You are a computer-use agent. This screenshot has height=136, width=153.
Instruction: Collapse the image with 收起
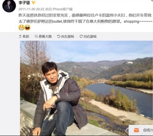click(24, 37)
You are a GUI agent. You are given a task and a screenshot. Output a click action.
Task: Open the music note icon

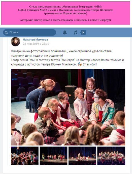(75, 32)
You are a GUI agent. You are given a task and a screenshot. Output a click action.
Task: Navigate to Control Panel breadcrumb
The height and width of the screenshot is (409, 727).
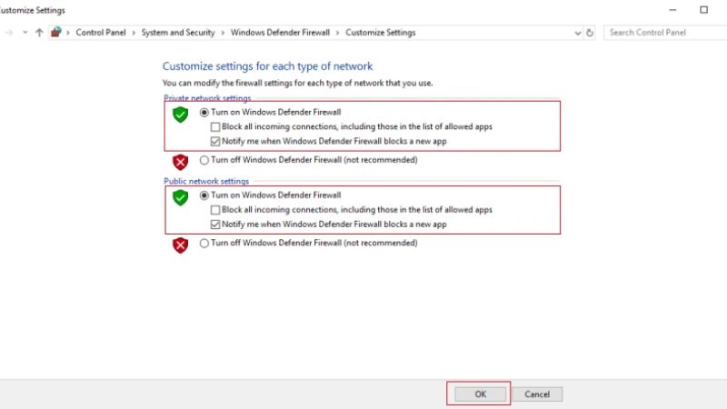click(x=102, y=33)
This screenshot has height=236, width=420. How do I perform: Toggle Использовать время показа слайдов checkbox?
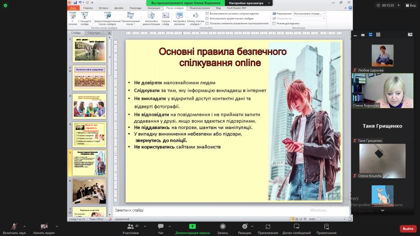pyautogui.click(x=207, y=19)
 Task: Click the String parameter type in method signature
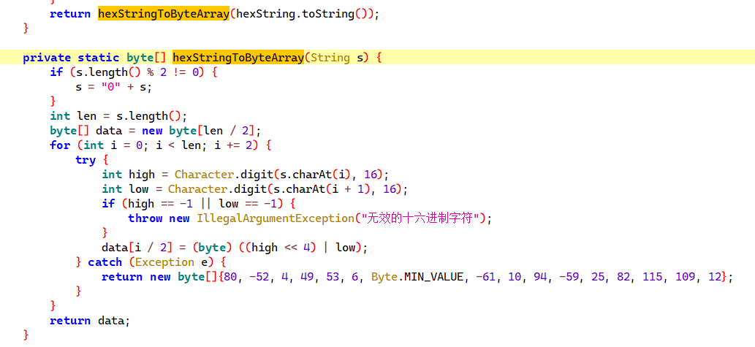[x=330, y=57]
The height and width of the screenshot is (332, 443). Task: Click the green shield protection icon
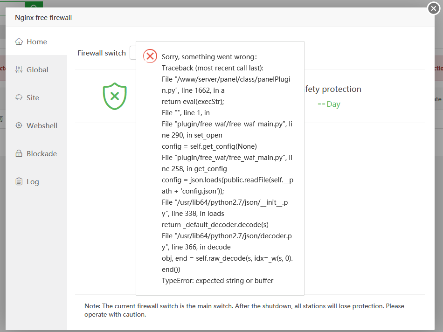[115, 97]
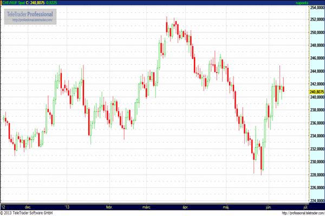Select the 'jún.' marker on time axis
The height and width of the screenshot is (216, 325).
[x=268, y=206]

☆ ☆ ☆ ☆

- [THE PROBLEM]: Take every entry and repeat it verbatim, minus the pictures.

- [YOUR RESPONSE]:
You are a computer-use agent. This screenshot has height=136, width=153.
Instruction: Collapse the image with 收起
click(24, 37)
You are a GUI agent. You are given a task and a screenshot. Output a click action.
Task: Open the music note icon

(75, 32)
You are a GUI agent. You are given a task and a screenshot. Output a click action.
Task: Navigate to Control Panel breadcrumb
The height and width of the screenshot is (409, 727).
click(x=102, y=33)
This screenshot has height=236, width=420. How do I perform: Toggle Использовать время показа слайдов checkbox?
pyautogui.click(x=207, y=19)
 Task: Click the String parameter type in method signature
[x=330, y=57]
The height and width of the screenshot is (332, 443). Task: Click the green shield protection icon
[115, 97]
Select the 'jún.' marker on time axis
The height and width of the screenshot is (216, 325).
[x=268, y=206]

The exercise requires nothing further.